Mongolie et Rosny-sous-Bois

Le temps d’achever ses études au collège et Raphaël s’en va passer deux mois en Mongolie – en train, déjà – pour cultiver sa nouvelle passion. De retour à Genève, il poursuit son entraînement de circassien et s’essaie neuf jours, neuf jours seulement, à étudier les mathématiques sur un banc de l’université avant de changer radicalement d’orientation, direction la France et l’Ecole nationale des arts du cirque de Rosny-sous-Bois. Il y passera deux ans à apprendre ce qui est aujourd’hui sa spécialité, l’acrobatie au sol, mais aussi le trampoline et la roue Cyr, ce grand agrès de 2 mètres de diamètre dont il est également un virtuose.

A 23 ans, il estime avoir passé suffisamment de temps dans les écoles et s’en va dès lors mener la vie dont il rêvait, celle d’un saltimbanque.

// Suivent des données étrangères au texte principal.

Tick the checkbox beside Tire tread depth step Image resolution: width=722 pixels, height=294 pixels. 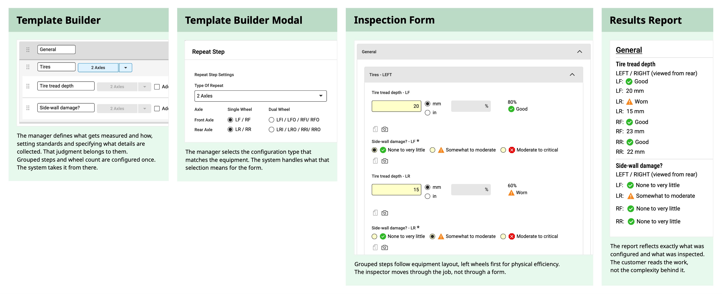click(157, 87)
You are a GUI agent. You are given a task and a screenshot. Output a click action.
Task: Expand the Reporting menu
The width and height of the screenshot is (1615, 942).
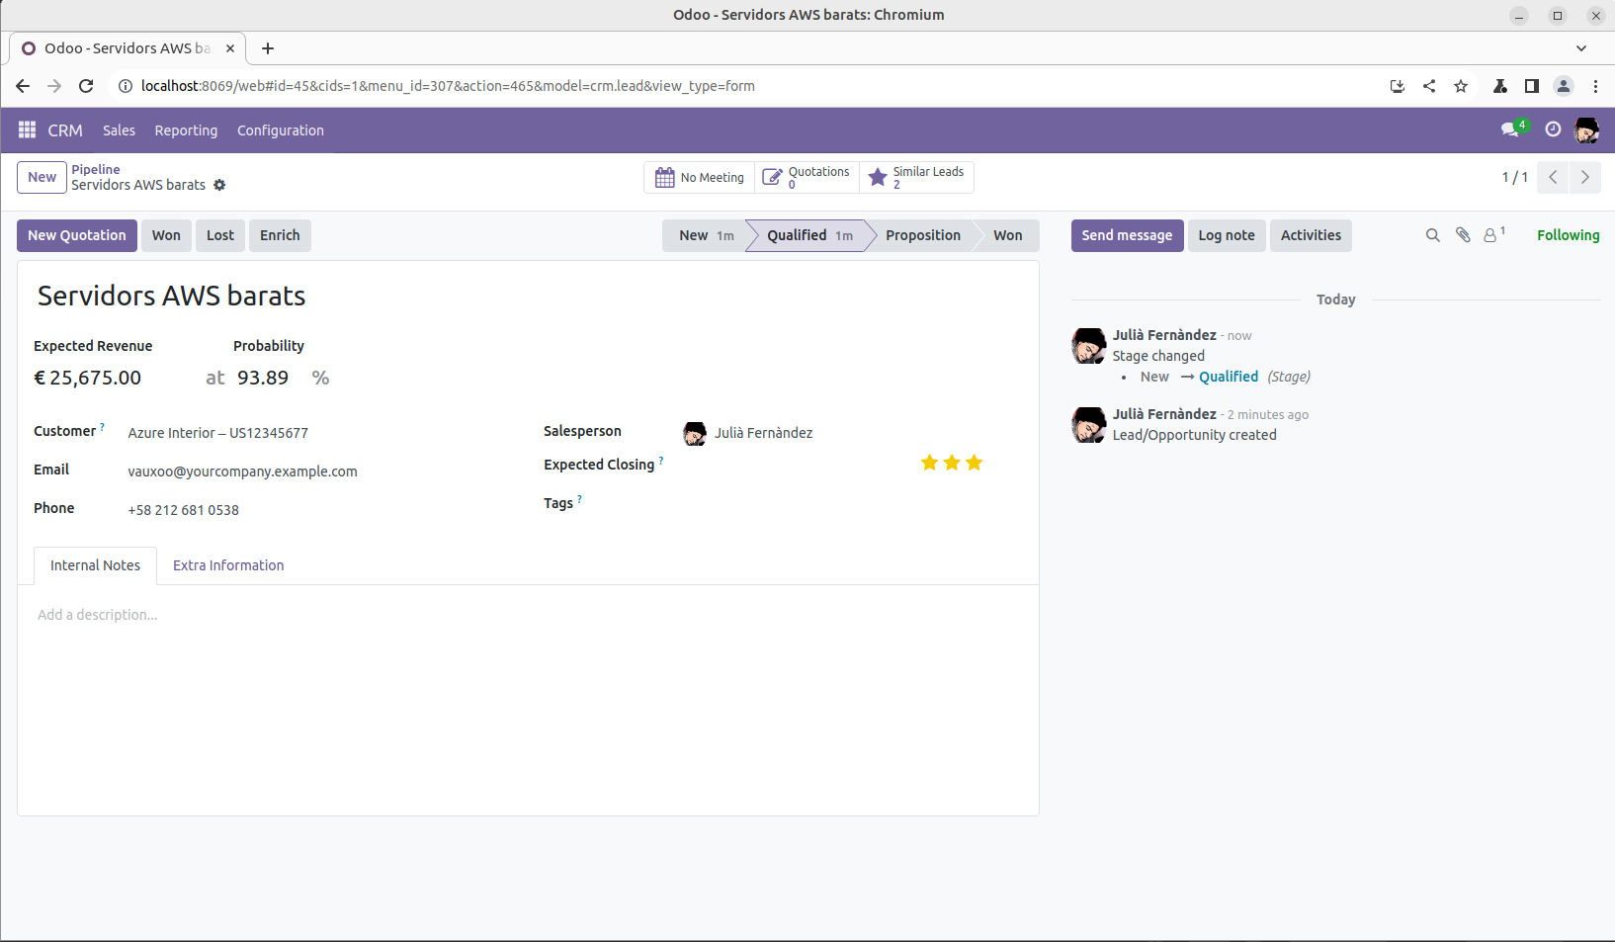[186, 130]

Quant à la nature de son don pour les pirouettes, il explique à sa manière simple et sincère: «Pour moi, l’acrobatie n’allait pas de soi, mais j’ai beaucoup, beaucoup travaillé… J’étais peut-être plus doué en jonglerie, mais ça ne m’intéressait pas.» Pour le fort en maths, la principale difficulté a sans doute été de réussir à «laisser tomber l’intellect». «Pendant mon stage en Mongolie, je posais beaucoup de questions et mon prof me disait toujours: «Ne pense pas trop!»

Tour du monde

La suite de son parcours ressemble à un tour du monde passant, au gré des rencontres, des remplacements, des stages qu’il suit ou qu’il donne, par la Corée du Sud, le Mexique, l’Egypte, les Pays-Bas, l’Italie, la Russie, l’Ukraine, l’Inde, l’Argentine, la France, l’Angleterre, le Québec... plus de 65 pays, dit sa biographie. Il s’est produit sur des scènes célèbres, comme la Scala de Milan (dans l’opéra «Pagliacci»), ou mobiles, comme le chapiteau du Circus Monti, sous lequel il a participé en 2011 à 280 représentations à travers la Suisse alémanique.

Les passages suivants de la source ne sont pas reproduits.